◆ What is expected: Rewrite the material below as a numbered list with one item per line, dropping any blank lines.

>> Begin Records to use

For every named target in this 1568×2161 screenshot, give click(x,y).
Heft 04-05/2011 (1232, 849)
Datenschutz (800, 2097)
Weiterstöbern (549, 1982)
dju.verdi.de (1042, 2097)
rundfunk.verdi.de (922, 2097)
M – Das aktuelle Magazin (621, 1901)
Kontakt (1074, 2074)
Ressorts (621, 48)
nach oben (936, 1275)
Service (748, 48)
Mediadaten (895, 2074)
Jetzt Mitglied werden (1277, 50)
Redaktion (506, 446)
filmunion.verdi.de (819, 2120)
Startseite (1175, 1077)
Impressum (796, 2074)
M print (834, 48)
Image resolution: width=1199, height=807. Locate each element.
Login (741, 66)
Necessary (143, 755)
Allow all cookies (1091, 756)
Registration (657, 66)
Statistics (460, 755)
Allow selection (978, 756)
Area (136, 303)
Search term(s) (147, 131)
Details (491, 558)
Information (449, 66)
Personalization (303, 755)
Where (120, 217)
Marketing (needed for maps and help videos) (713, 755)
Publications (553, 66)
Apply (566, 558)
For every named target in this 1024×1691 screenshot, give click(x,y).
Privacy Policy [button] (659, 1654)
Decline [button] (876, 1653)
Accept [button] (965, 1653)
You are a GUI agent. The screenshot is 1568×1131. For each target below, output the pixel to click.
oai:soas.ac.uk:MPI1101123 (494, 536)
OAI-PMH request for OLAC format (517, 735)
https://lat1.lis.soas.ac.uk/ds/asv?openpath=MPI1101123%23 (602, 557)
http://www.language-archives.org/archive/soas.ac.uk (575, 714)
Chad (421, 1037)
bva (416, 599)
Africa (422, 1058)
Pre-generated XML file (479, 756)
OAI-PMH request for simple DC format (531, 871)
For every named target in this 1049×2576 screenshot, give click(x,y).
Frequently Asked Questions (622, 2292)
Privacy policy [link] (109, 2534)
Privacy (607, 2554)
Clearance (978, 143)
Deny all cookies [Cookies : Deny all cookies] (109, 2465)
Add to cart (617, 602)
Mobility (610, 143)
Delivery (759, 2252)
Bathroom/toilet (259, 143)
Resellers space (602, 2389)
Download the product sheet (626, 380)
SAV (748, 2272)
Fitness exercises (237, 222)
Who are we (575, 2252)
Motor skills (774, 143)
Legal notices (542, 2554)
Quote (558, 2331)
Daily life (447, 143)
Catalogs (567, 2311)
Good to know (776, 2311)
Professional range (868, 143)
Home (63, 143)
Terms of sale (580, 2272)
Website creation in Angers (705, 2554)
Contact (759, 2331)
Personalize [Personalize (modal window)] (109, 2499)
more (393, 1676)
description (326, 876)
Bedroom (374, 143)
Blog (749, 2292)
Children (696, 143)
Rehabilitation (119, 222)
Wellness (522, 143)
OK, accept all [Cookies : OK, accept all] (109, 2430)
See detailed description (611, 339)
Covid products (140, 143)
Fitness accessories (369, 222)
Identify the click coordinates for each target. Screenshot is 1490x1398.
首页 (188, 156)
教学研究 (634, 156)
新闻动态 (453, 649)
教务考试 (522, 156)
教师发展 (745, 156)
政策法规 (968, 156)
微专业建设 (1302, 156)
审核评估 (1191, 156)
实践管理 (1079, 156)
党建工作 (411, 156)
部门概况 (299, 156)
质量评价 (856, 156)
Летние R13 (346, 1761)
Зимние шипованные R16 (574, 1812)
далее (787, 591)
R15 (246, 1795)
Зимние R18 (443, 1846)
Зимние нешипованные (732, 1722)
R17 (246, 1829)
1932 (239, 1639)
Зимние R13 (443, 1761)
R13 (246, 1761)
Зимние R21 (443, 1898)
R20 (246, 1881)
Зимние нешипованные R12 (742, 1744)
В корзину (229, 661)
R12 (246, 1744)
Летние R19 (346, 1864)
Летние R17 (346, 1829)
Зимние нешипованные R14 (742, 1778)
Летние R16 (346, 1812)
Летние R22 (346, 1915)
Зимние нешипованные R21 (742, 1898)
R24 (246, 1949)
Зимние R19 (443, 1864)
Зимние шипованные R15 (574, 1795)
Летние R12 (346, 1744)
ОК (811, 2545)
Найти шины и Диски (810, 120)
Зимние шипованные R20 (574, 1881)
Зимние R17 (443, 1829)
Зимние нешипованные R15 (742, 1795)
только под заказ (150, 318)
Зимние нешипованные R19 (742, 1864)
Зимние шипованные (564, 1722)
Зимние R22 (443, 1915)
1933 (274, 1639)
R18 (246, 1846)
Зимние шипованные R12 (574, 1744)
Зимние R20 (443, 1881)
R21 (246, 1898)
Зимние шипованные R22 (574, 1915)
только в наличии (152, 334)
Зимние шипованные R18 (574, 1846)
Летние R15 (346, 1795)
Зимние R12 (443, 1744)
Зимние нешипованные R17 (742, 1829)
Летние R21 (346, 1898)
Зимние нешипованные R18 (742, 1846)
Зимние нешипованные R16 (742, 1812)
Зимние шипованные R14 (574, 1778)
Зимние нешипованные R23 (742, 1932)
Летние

>> End Records to use

◆ Expected answer:
1. For every named target in this 1568×2161 screenshot, give click(x,y).
2. Heft 04-05/2011 (1232, 849)
3. Datenschutz (800, 2097)
4. Weiterstöbern (549, 1982)
5. dju.verdi.de (1042, 2097)
6. rundfunk.verdi.de (922, 2097)
7. M – Das aktuelle Magazin (621, 1901)
8. Kontakt (1074, 2074)
9. Ressorts (621, 48)
10. nach oben (936, 1275)
11. Service (748, 48)
12. Mediadaten (895, 2074)
13. Jetzt Mitglied werden (1277, 50)
14. Redaktion (506, 446)
15. filmunion.verdi.de (819, 2120)
16. Startseite (1175, 1077)
17. Impressum (796, 2074)
18. M print (834, 48)
19. Image resolution: width=1199, height=807. Locate each element.
20. Login (741, 66)
21. Necessary (143, 755)
22. Allow all cookies (1091, 756)
23. Registration (657, 66)
24. Statistics (460, 755)
25. Allow selection (978, 756)
26. Area (136, 303)
27. Search term(s) (147, 131)
28. Details (491, 558)
29. Information (449, 66)
30. Personalization (303, 755)
31. Where (120, 217)
32. Marketing (needed for maps and help videos) (713, 755)
33. Publications (553, 66)
34. Apply (566, 558)
35. For every named target in this 1024×1691 screenshot, give click(x,y).
36. Privacy Policy [button] (659, 1654)
37. Decline [button] (876, 1653)
38. Accept [button] (965, 1653)
39. You are a GUI agent. The screenshot is 1568×1131. For each target below, output the pixel to click.
40. oai:soas.ac.uk:MPI1101123 (494, 536)
41. OAI-PMH request for OLAC format (517, 735)
42. https://lat1.lis.soas.ac.uk/ds/asv?openpath=MPI1101123%23 (602, 557)
43. http://www.language-archives.org/archive/soas.ac.uk (575, 714)
44. Chad (421, 1037)
45. bva (416, 599)
46. Africa (422, 1058)
47. Pre-generated XML file (479, 756)
48. OAI-PMH request for simple DC format (531, 871)
49. For every named target in this 1049×2576 screenshot, give click(x,y).
50. Frequently Asked Questions (622, 2292)
51. Privacy policy [link] (109, 2534)
52. Privacy (607, 2554)
53. Clearance (978, 143)
54. Deny all cookies [Cookies : Deny all cookies] (109, 2465)
55. Add to cart (617, 602)
56. Mobility (610, 143)
57. Delivery (759, 2252)
58. Bathroom/toilet (259, 143)
59. Resellers space (602, 2389)
60. Download the product sheet (626, 380)
61. SAV (748, 2272)
62. Fitness exercises (237, 222)
63. Who are we (575, 2252)
64. Motor skills (774, 143)
65. Legal notices (542, 2554)
66. Quote (558, 2331)
67. Daily life (447, 143)
68. Catalogs (567, 2311)
69. Good to know (776, 2311)
70. Professional range (868, 143)
71. Home (63, 143)
72. Terms of sale (580, 2272)
73. Website creation in Angers (705, 2554)
74. Contact (759, 2331)
75. Personalize [Personalize (modal window)] (109, 2499)
76. more (393, 1676)
77. description (326, 876)
78. Bedroom (374, 143)
79. Blog (749, 2292)
80. Children (696, 143)
81. Rehabilitation (119, 222)
82. Wellness (522, 143)
83. OK, accept all [Cookies : OK, accept all] (109, 2430)
84. See detailed description (611, 339)
85. Covid products (140, 143)
86. Fitness accessories (369, 222)
87. Identify the click coordinates for each target. Screenshot is 1490x1398.
88. 首页 (188, 156)
89. 教学研究 (634, 156)
90. 新闻动态 (453, 649)
91. 教务考试 (522, 156)
92. 教师发展 (745, 156)
93. 政策法规 (968, 156)
94. 微专业建设 (1302, 156)
95. 审核评估 (1191, 156)
96. 实践管理 (1079, 156)
97. 党建工作 (411, 156)
98. 部门概况 (299, 156)
99. 质量评价 (856, 156)
100. Летние R13 (346, 1761)
101. Зимние шипованные R16 (574, 1812)
102. далее (787, 591)
103. R15 (246, 1795)
104. Зимние R18 (443, 1846)
105. Зимние нешипованные (732, 1722)
106. R17 (246, 1829)
107. 1932 (239, 1639)
108. Зимние R13 (443, 1761)
109. R13 (246, 1761)
110. Зимние R21 (443, 1898)
111. R20 (246, 1881)
112. Зимние нешипованные R12 (742, 1744)
113. В корзину (229, 661)
114. R12 (246, 1744)
115. Летние R19 (346, 1864)
116. Летние R17 (346, 1829)
117. Зимние нешипованные R14 (742, 1778)
118. Летние R16 (346, 1812)
119. Летние R22 (346, 1915)
120. Зимние нешипованные R21 (742, 1898)
121. R24 (246, 1949)
122. Зимние R19 (443, 1864)
123. Зимние шипованные R15 (574, 1795)
124. Летние R12 (346, 1744)
125. ОК (811, 2545)
126. Найти шины и Диски (810, 120)
127. Зимние шипованные R20 (574, 1881)
128. Зимние R17 (443, 1829)
129. Зимние нешипованные R15 (742, 1795)
130. только под заказ (150, 318)
131. Зимние нешипованные R19 (742, 1864)
132. Зимние шипованные (564, 1722)
133. Зимние R22 (443, 1915)
134. 1933 (274, 1639)
135. R18 (246, 1846)
136. Зимние шипованные R12 (574, 1744)
137. Зимние R20 (443, 1881)
138. R21 (246, 1898)
139. Зимние шипованные R22 (574, 1915)
140. только в наличии (152, 334)
141. Зимние шипованные R18 (574, 1846)
142. Летние R15 (346, 1795)
143. Зимние R12 (443, 1744)
144. Зимние нешипованные R17 (742, 1829)
145. Летние R21 (346, 1898)
146. Зимние нешипованные R18 (742, 1846)
147. Зимние нешипованные R16 (742, 1812)
148. Зимние шипованные R14 (574, 1778)
149. Зимние нешипованные R23 (742, 1932)
150. Летние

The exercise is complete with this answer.